■ ASSIGNMENT: Your response should consist of the lines below, printed exactly.

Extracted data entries
══════════════════════════════

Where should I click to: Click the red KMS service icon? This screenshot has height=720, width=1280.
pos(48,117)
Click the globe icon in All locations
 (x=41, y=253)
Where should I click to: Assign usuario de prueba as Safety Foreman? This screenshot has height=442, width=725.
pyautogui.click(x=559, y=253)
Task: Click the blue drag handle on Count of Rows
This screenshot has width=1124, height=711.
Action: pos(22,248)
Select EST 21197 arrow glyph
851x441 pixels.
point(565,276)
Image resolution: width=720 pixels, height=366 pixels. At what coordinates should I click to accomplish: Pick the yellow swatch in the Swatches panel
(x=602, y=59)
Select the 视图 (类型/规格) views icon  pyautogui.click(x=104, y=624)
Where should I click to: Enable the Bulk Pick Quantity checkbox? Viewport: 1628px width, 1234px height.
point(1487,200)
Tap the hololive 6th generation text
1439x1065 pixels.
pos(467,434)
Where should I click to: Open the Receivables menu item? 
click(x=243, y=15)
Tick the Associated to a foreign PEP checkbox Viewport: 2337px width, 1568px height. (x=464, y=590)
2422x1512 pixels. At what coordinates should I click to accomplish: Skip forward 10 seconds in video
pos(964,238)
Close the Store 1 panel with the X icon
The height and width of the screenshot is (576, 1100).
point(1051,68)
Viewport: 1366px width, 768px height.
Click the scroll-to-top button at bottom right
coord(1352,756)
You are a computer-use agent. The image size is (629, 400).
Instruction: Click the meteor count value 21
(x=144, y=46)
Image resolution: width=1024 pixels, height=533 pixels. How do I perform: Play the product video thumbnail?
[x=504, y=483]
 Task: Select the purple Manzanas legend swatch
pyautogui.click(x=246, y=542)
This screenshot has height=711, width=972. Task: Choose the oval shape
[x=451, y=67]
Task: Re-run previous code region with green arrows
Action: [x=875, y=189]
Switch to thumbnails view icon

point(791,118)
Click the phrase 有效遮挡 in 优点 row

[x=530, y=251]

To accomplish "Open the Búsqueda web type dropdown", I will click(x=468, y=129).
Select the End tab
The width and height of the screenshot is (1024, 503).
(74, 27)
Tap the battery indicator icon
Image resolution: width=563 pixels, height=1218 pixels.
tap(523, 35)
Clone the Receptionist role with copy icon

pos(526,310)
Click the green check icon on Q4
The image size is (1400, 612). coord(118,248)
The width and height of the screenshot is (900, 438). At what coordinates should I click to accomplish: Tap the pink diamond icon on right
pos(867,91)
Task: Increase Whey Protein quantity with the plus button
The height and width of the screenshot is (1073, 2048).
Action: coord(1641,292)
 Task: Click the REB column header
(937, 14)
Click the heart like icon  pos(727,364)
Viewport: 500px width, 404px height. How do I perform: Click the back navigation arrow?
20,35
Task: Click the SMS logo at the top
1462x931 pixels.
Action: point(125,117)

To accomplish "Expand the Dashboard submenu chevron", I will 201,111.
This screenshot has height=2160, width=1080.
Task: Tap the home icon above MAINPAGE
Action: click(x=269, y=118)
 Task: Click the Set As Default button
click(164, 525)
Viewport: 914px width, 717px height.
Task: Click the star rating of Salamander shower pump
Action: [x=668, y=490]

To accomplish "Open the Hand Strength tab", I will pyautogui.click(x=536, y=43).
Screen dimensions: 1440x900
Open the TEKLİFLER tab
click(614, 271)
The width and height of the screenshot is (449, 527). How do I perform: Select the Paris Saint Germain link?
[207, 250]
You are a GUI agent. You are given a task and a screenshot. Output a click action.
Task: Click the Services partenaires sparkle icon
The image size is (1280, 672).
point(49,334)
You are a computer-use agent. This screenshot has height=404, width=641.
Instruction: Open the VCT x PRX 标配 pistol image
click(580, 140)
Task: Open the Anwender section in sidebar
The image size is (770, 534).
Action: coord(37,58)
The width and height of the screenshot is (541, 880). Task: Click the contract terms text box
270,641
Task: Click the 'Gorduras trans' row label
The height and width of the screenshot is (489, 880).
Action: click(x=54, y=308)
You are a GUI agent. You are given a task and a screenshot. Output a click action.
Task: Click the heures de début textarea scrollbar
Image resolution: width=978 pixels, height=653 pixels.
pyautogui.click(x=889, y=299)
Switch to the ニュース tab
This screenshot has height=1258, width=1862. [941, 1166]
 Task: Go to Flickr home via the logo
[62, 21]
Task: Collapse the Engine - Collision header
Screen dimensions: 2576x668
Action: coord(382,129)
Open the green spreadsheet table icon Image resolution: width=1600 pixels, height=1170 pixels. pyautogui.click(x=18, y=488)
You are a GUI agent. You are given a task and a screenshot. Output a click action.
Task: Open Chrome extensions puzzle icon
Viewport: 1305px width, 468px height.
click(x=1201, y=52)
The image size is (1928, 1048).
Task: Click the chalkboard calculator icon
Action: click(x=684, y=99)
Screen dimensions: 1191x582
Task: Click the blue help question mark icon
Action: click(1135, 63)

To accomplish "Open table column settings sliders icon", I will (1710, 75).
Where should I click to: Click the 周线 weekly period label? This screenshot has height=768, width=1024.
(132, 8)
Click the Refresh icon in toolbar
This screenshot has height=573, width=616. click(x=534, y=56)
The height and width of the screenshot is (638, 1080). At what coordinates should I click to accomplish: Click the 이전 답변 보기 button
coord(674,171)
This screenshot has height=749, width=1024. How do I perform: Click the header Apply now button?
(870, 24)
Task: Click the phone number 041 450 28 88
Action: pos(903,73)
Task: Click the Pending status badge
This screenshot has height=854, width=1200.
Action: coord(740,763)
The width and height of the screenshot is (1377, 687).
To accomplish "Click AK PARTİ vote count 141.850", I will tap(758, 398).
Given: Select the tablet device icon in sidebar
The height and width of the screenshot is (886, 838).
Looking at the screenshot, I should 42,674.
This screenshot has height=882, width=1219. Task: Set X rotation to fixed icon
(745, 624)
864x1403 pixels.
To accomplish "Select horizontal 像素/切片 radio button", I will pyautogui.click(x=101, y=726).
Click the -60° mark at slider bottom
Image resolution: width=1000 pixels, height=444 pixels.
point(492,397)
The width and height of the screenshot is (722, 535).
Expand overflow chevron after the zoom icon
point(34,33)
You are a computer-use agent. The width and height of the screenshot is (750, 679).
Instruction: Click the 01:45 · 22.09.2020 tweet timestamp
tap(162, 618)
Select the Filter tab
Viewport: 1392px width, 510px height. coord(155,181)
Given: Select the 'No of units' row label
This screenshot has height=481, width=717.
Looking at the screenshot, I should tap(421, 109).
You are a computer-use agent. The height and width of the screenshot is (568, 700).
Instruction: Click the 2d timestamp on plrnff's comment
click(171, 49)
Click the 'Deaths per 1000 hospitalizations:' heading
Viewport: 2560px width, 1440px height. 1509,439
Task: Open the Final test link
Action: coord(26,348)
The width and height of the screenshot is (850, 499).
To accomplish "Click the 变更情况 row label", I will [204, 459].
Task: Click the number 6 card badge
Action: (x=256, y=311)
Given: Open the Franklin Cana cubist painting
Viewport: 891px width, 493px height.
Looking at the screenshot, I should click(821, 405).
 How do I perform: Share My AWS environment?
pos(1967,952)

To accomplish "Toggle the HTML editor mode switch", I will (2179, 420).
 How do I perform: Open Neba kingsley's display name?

══════════════════════════════

■ SOLUTION FOR THIS EXERCISE:
Where should I click to: Click the red KMS service icon? This screenshot has height=720, width=1280.
pos(48,117)
Click the globe icon in All locations
 (x=41, y=253)
Where should I click to: Assign usuario de prueba as Safety Foreman? This screenshot has height=442, width=725.
pyautogui.click(x=559, y=253)
Task: Click the blue drag handle on Count of Rows
This screenshot has width=1124, height=711.
Action: pos(22,248)
Select EST 21197 arrow glyph
851x441 pixels.
point(565,276)
Image resolution: width=720 pixels, height=366 pixels. At what coordinates should I click to accomplish: Pick the yellow swatch in the Swatches panel
(x=602, y=59)
Select the 视图 (类型/规格) views icon  pyautogui.click(x=104, y=624)
Where should I click to: Enable the Bulk Pick Quantity checkbox? Viewport: 1628px width, 1234px height.
point(1487,200)
Tap the hololive 6th generation text
1439x1065 pixels.
pos(467,434)
Where should I click to: Open the Receivables menu item? 
click(x=243, y=15)
Tick the Associated to a foreign PEP checkbox Viewport: 2337px width, 1568px height. (x=464, y=590)
2422x1512 pixels. At what coordinates should I click to accomplish: Skip forward 10 seconds in video
pos(964,238)
Close the Store 1 panel with the X icon
The height and width of the screenshot is (576, 1100).
point(1051,68)
Viewport: 1366px width, 768px height.
Click the scroll-to-top button at bottom right
coord(1352,756)
You are a computer-use agent. The image size is (629, 400).
Instruction: Click the meteor count value 21
(x=144, y=46)
Image resolution: width=1024 pixels, height=533 pixels. How do I perform: Play the product video thumbnail?
[x=504, y=483]
 Task: Select the purple Manzanas legend swatch
pyautogui.click(x=246, y=542)
This screenshot has height=711, width=972. Task: Choose the oval shape
[x=451, y=67]
Task: Re-run previous code region with green arrows
Action: [x=875, y=189]
Switch to thumbnails view icon

point(791,118)
Click the phrase 有效遮挡 in 优点 row

[x=530, y=251]

To accomplish "Open the Búsqueda web type dropdown", I will click(x=468, y=129).
Select the End tab
The width and height of the screenshot is (1024, 503).
(74, 27)
Tap the battery indicator icon
Image resolution: width=563 pixels, height=1218 pixels.
tap(523, 35)
Clone the Receptionist role with copy icon

pos(526,310)
Click the green check icon on Q4
The image size is (1400, 612). coord(118,248)
The width and height of the screenshot is (900, 438). At what coordinates should I click to accomplish: Tap the pink diamond icon on right
pos(867,91)
Task: Increase Whey Protein quantity with the plus button
The height and width of the screenshot is (1073, 2048).
Action: coord(1641,292)
 Task: Click the REB column header
(937, 14)
Click the heart like icon  pos(727,364)
Viewport: 500px width, 404px height. How do I perform: Click the back navigation arrow?
20,35
Task: Click the SMS logo at the top
1462x931 pixels.
Action: point(125,117)

To accomplish "Expand the Dashboard submenu chevron", I will 201,111.
This screenshot has height=2160, width=1080.
Task: Tap the home icon above MAINPAGE
Action: click(x=269, y=118)
 Task: Click the Set As Default button
click(164, 525)
Viewport: 914px width, 717px height.
Task: Click the star rating of Salamander shower pump
Action: [x=668, y=490]

To accomplish "Open the Hand Strength tab", I will pyautogui.click(x=536, y=43).
Screen dimensions: 1440x900
Open the TEKLİFLER tab
click(614, 271)
The width and height of the screenshot is (449, 527). How do I perform: Select the Paris Saint Germain link?
[207, 250]
You are a GUI agent. You are given a task and a screenshot. Output a click action.
Task: Click the Services partenaires sparkle icon
The image size is (1280, 672).
point(49,334)
You are a computer-use agent. This screenshot has height=404, width=641.
Instruction: Open the VCT x PRX 标配 pistol image
click(580, 140)
Task: Open the Anwender section in sidebar
The image size is (770, 534).
Action: coord(37,58)
The width and height of the screenshot is (541, 880). Task: Click the contract terms text box
270,641
Task: Click the 'Gorduras trans' row label
The height and width of the screenshot is (489, 880).
Action: click(x=54, y=308)
You are a GUI agent. You are given a task and a screenshot. Output a click action.
Task: Click the heures de début textarea scrollbar
Image resolution: width=978 pixels, height=653 pixels.
pyautogui.click(x=889, y=299)
Switch to the ニュース tab
This screenshot has height=1258, width=1862. [941, 1166]
 Task: Go to Flickr home via the logo
[62, 21]
Task: Collapse the Engine - Collision header
Screen dimensions: 2576x668
Action: coord(382,129)
Open the green spreadsheet table icon Image resolution: width=1600 pixels, height=1170 pixels. pyautogui.click(x=18, y=488)
You are a GUI agent. You are given a task and a screenshot. Output a click action.
Task: Open Chrome extensions puzzle icon
Viewport: 1305px width, 468px height.
click(x=1201, y=52)
The image size is (1928, 1048).
Task: Click the chalkboard calculator icon
Action: click(x=684, y=99)
Screen dimensions: 1191x582
Task: Click the blue help question mark icon
Action: click(1135, 63)

To accomplish "Open table column settings sliders icon", I will (1710, 75).
Where should I click to: Click the 周线 weekly period label? This screenshot has height=768, width=1024.
(132, 8)
Click the Refresh icon in toolbar
This screenshot has height=573, width=616. click(x=534, y=56)
The height and width of the screenshot is (638, 1080). At what coordinates should I click to accomplish: Click the 이전 답변 보기 button
coord(674,171)
This screenshot has height=749, width=1024. How do I perform: Click the header Apply now button?
(870, 24)
Task: Click the phone number 041 450 28 88
Action: pos(903,73)
Task: Click the Pending status badge
This screenshot has height=854, width=1200.
Action: coord(740,763)
The width and height of the screenshot is (1377, 687).
To accomplish "Click AK PARTİ vote count 141.850", I will tap(758, 398).
Given: Select the tablet device icon in sidebar
The height and width of the screenshot is (886, 838).
Looking at the screenshot, I should 42,674.
This screenshot has height=882, width=1219. Task: Set X rotation to fixed icon
(745, 624)
864x1403 pixels.
To accomplish "Select horizontal 像素/切片 radio button", I will pyautogui.click(x=101, y=726).
Click the -60° mark at slider bottom
Image resolution: width=1000 pixels, height=444 pixels.
point(492,397)
The width and height of the screenshot is (722, 535).
Expand overflow chevron after the zoom icon
point(34,33)
You are a computer-use agent. The width and height of the screenshot is (750, 679).
Instruction: Click the 01:45 · 22.09.2020 tweet timestamp
tap(162, 618)
Select the Filter tab
Viewport: 1392px width, 510px height. coord(155,181)
Given: Select the 'No of units' row label
This screenshot has height=481, width=717.
Looking at the screenshot, I should tap(421, 109).
You are a computer-use agent. The height and width of the screenshot is (568, 700).
Instruction: Click the 2d timestamp on plrnff's comment
click(171, 49)
Click the 'Deaths per 1000 hospitalizations:' heading
Viewport: 2560px width, 1440px height. 1509,439
Task: Open the Final test link
Action: coord(26,348)
The width and height of the screenshot is (850, 499).
To accomplish "Click the 变更情况 row label", I will [204, 459].
Task: Click the number 6 card badge
Action: (x=256, y=311)
Given: Open the Franklin Cana cubist painting
Viewport: 891px width, 493px height.
Looking at the screenshot, I should click(821, 405).
 How do I perform: Share My AWS environment?
pos(1967,952)

To accomplish "Toggle the HTML editor mode switch", I will (2179, 420).
 How do I perform: Open Neba kingsley's display name?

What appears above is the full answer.